- [WORK REQUIRED] Copy out the records exactly, starting at the line that contains "You are a GUI" and continuing through the end of the records, but leave out the pictures.
^^^^^^^^^^^^^^^^
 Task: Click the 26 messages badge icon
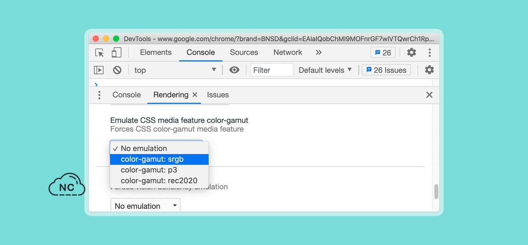pos(383,52)
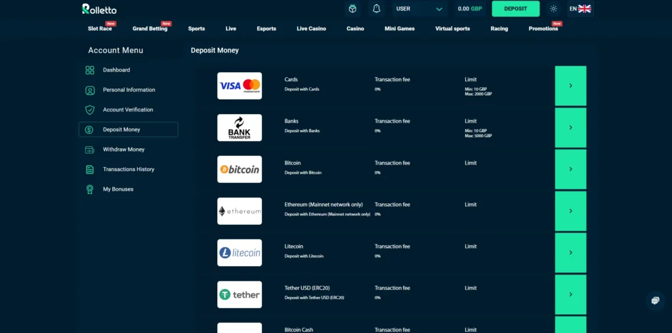This screenshot has width=672, height=333.
Task: Click the 0.00 GBP balance display
Action: click(469, 9)
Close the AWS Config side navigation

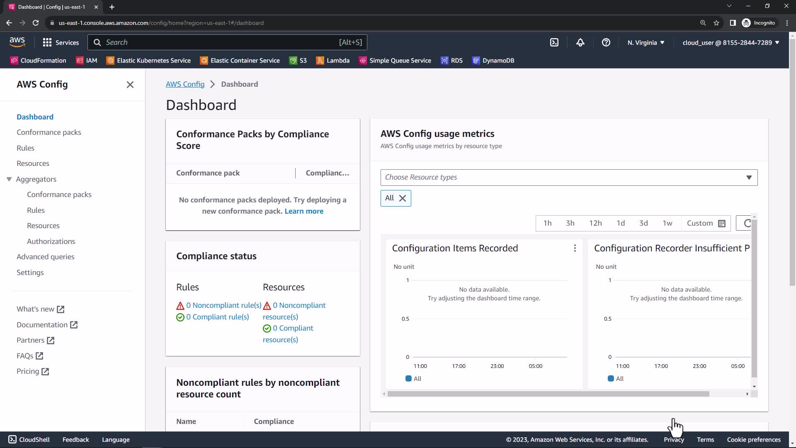click(130, 85)
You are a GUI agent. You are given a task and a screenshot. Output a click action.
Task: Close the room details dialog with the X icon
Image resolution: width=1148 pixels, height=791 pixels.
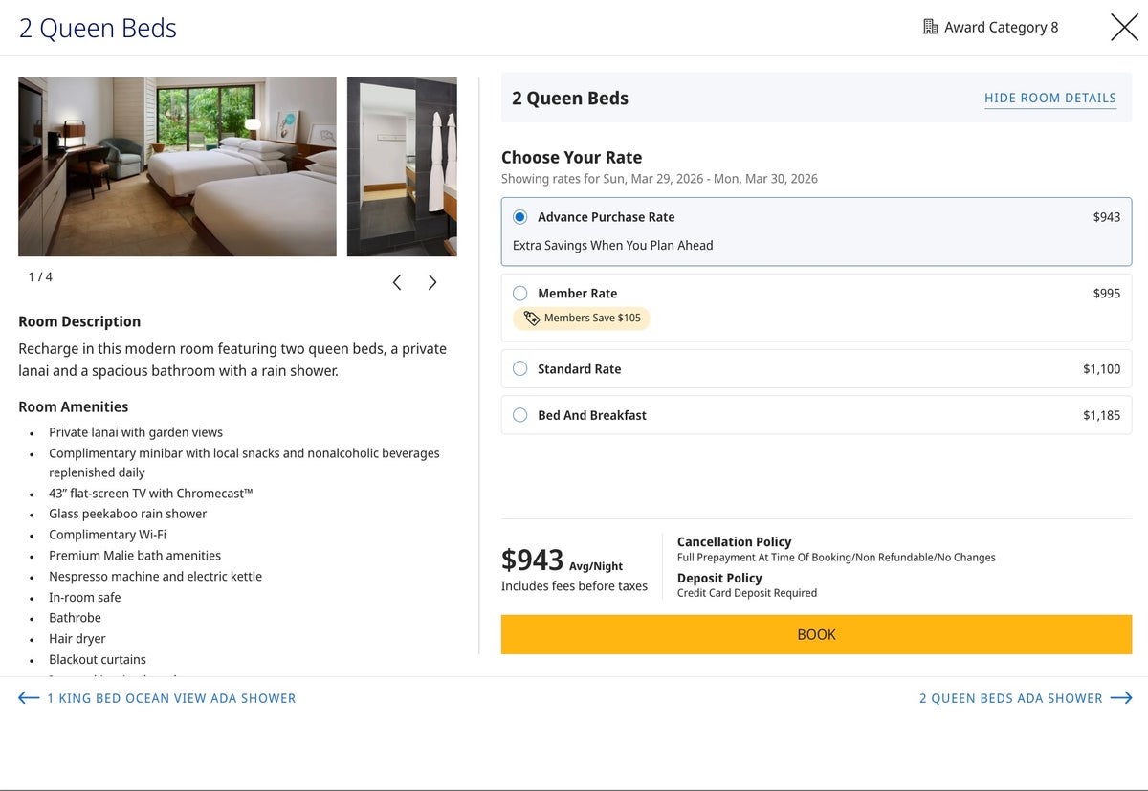[1124, 27]
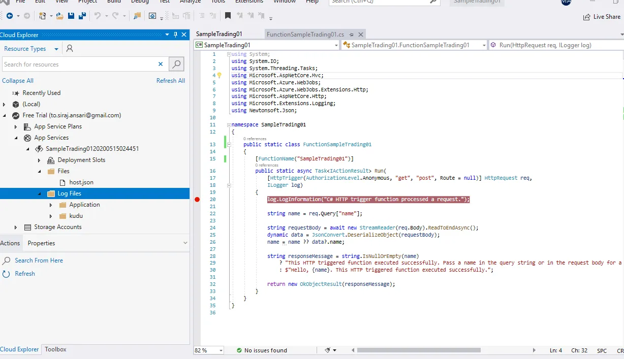The image size is (624, 359).
Task: Toggle bookmark on the current line
Action: 228,16
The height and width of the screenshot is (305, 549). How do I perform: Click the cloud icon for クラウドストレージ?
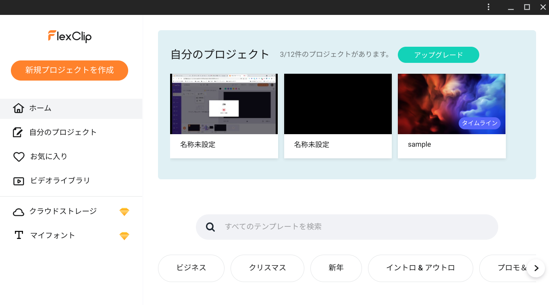tap(19, 212)
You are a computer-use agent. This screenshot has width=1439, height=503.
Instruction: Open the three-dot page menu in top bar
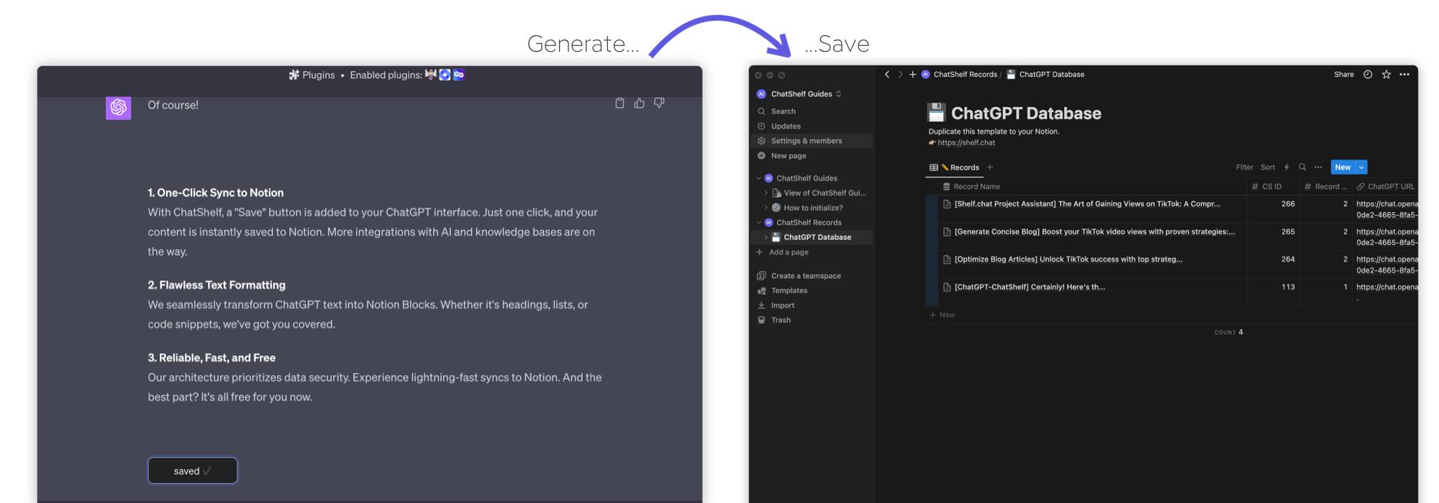[x=1404, y=75]
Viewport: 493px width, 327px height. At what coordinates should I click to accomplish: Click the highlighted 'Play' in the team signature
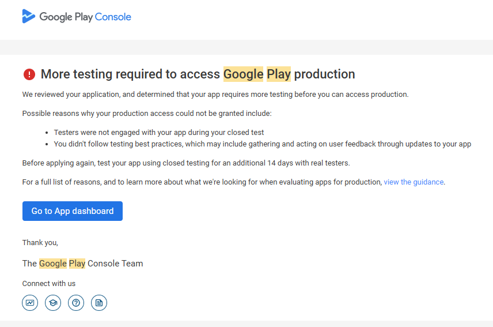click(x=77, y=264)
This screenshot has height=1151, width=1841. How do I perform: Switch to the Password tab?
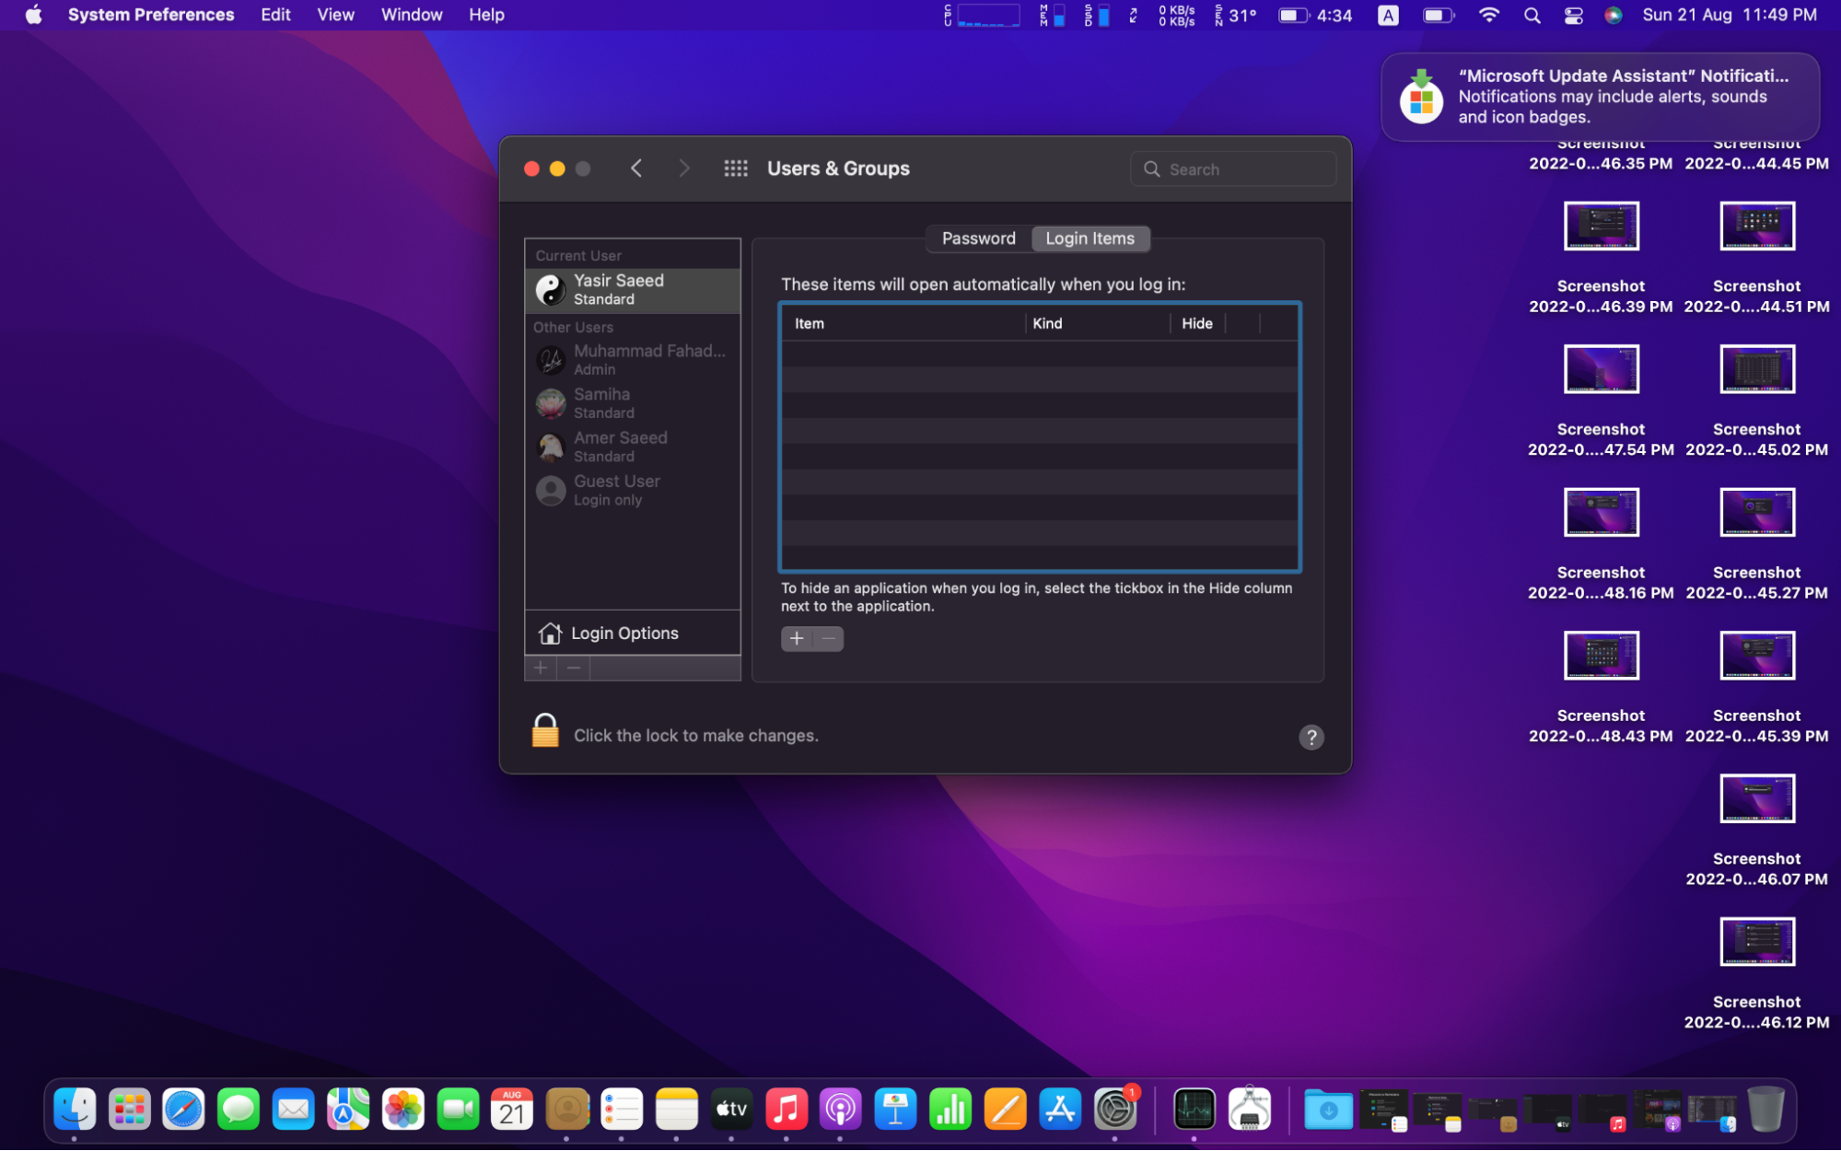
^^^^^^^^^^^^^^^^
- [PROBLEM SOLUTION]
You are a GUI agent. You are given a task and a screenshot. Output a click action.
Task: Close the room details dialog with the X icon
Image resolution: width=1148 pixels, height=791 pixels.
[1124, 27]
The image size is (624, 359).
Task: Toggle bookmark on the current line
Action: 228,16
The height and width of the screenshot is (305, 549). How do I perform: Click the cloud icon for クラウドストレージ?
tap(19, 212)
You are a computer-use agent. This screenshot has width=1439, height=503.
Instruction: Open the three-dot page menu in top bar
[x=1404, y=75]
Viewport: 493px width, 327px height. At what coordinates should I click to accomplish: Click the highlighted 'Play' in the team signature
click(x=77, y=264)
This screenshot has height=1151, width=1841. How do I perform: Switch to the Password tab?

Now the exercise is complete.